Starting at the first line of the listing below, repeat each line exactly until the line containing "Viewport: 600px width, 442px height.", which you include. Leave out pictures.
━━ DATASET EXTRACT ━━
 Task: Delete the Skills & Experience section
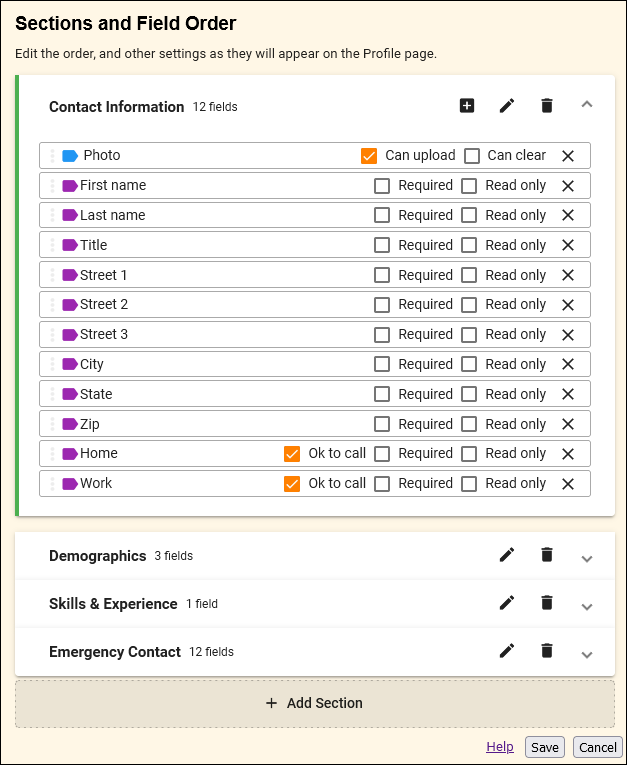coord(547,603)
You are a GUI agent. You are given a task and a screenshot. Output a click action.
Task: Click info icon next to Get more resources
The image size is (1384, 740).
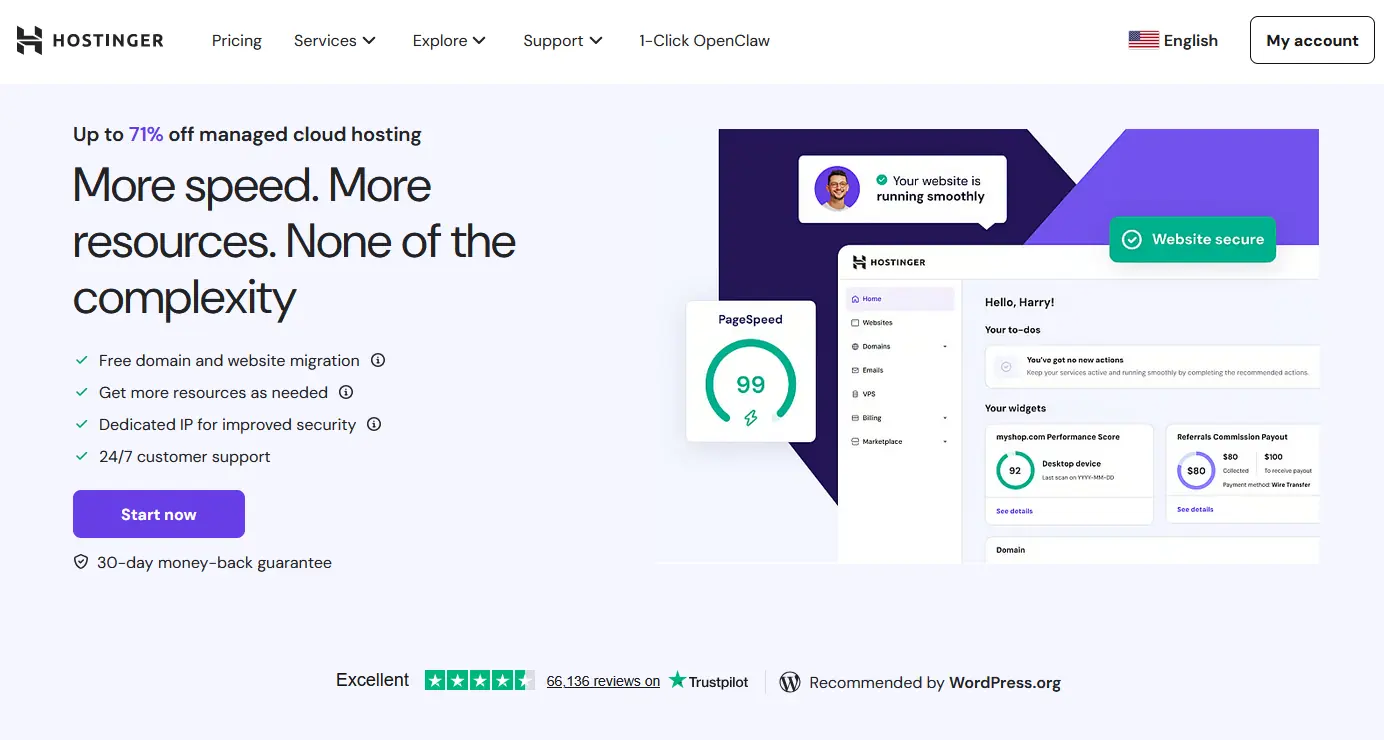pos(346,392)
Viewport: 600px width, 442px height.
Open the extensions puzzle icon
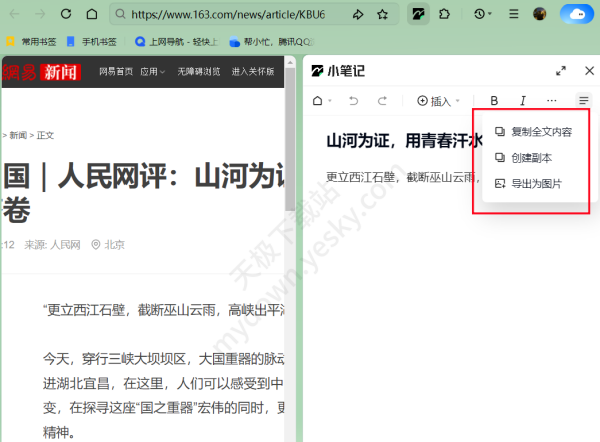pyautogui.click(x=444, y=15)
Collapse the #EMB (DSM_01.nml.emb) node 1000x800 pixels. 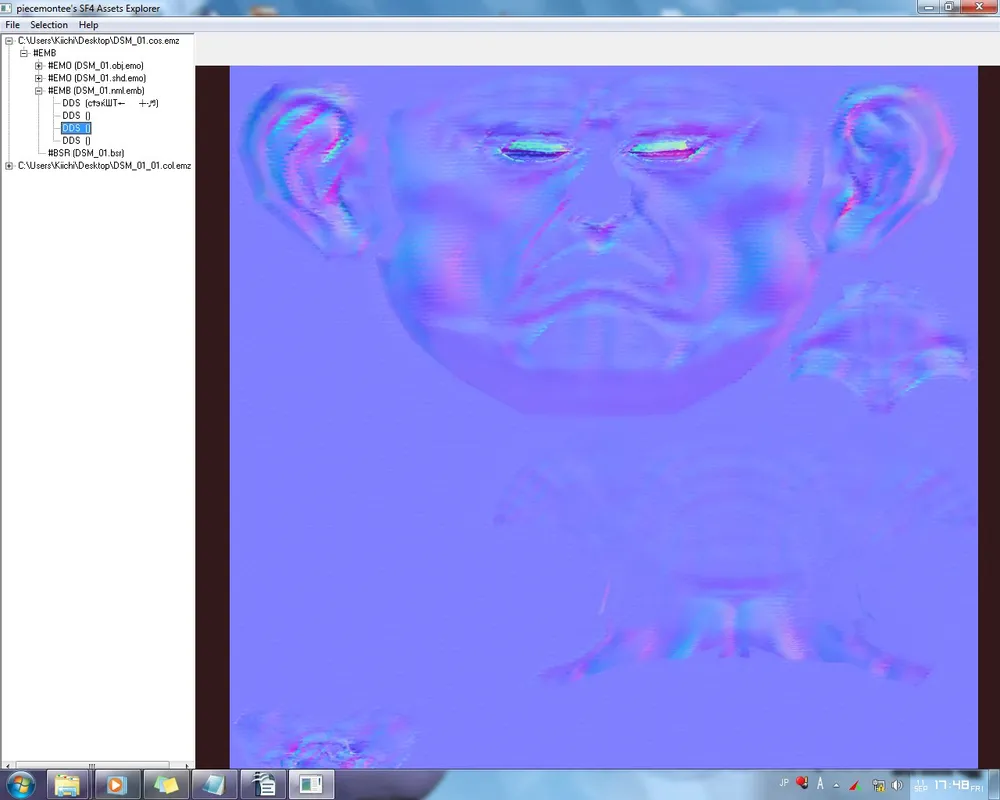[39, 91]
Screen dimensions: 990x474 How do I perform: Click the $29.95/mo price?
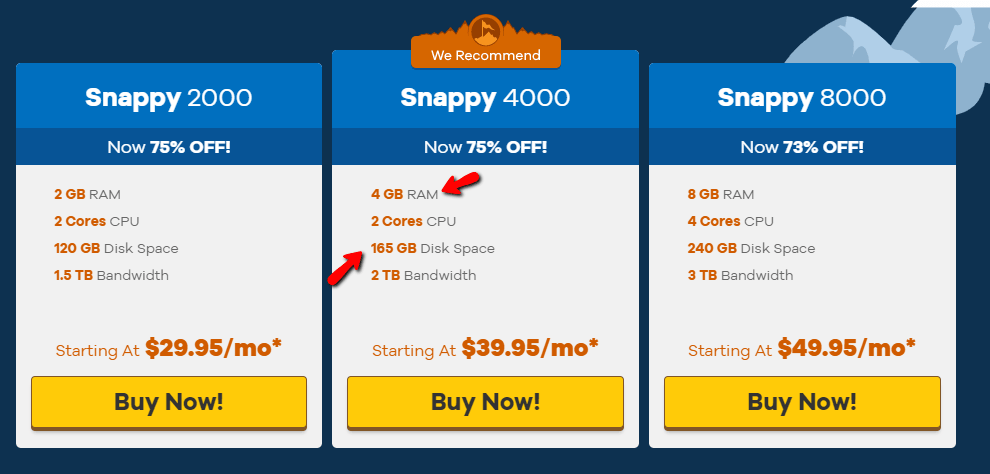pyautogui.click(x=213, y=348)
━━━
§ **ANSWER SECTION**:
 Task: Delete the Skills & Experience section
coord(547,603)
You are a GUI agent. You are given a task and a screenshot. Output a click action.
Task: Click info icon next to Get more resources
The image size is (1384, 740).
pos(346,392)
Viewport: 600px width, 442px height.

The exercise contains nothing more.